While the new tools in the digital era gave consumers more options than ever before, it also made purchase decisions far more complicated.

Law was clear that the traditional path to purchase built around a reverse pyramid of awareness, consideration and action was no longer relevant. He likened the current path to purchase to an onion — the bulging middle indicative indicating the plethora of choices that a consumer had in an internet-driven world. He said, “Rather than narrowing, the consideration set expands in different directions. This is middle bit needs a lot of simplifying.”

However, the marketing business was often ill-equipped to deal with this complexity and simplify the decision-making process. Law said, “Our industry is not shaped like an onion, but like an hourglass which is the opposite.” The reason for this was the divide between the art and math sides of the business. Law said, “At the top of the hourglass are the mature tribe of great storytellers who understand how to articulate a brand, but who are not very savvy about technology and media. At the bottom, is a new tribe of performance marketing who really understand modern media and technology but cannot tell simple stories. The top of the hourglass is trying to make us feel something and the bottom is trying to get us to act.”

Law believed that purchase decisions were made at the intersection of acting and feeling.
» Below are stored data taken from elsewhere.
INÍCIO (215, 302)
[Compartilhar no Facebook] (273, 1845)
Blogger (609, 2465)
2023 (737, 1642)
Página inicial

He recommended starting at the middle and said, “We need to dignify the bottom of the funnel, with craft, clarity, and concept, and the top with a reason to buy.”

This was at the heart of the deep simplicity approach which evolved from an awareness of the complexity of marketing. Law said, “Really smart, systematic, technical people understand the shape of the problem, and then translate it into a simple, beautiful execution.”

Apple was among the companies that had been following this approach even before the media landscape reached its current levels of complexity. Law said, “The last brand ad that Apple did was ‘Think Different’ (1997) and the only reason was because when Steve Jops returned to Apple, they had no products. Every single ad since the iMac is a product ad. It is a heightened demonstration with a reason to buy something. (These ads) have built the most valuable brand in the world.”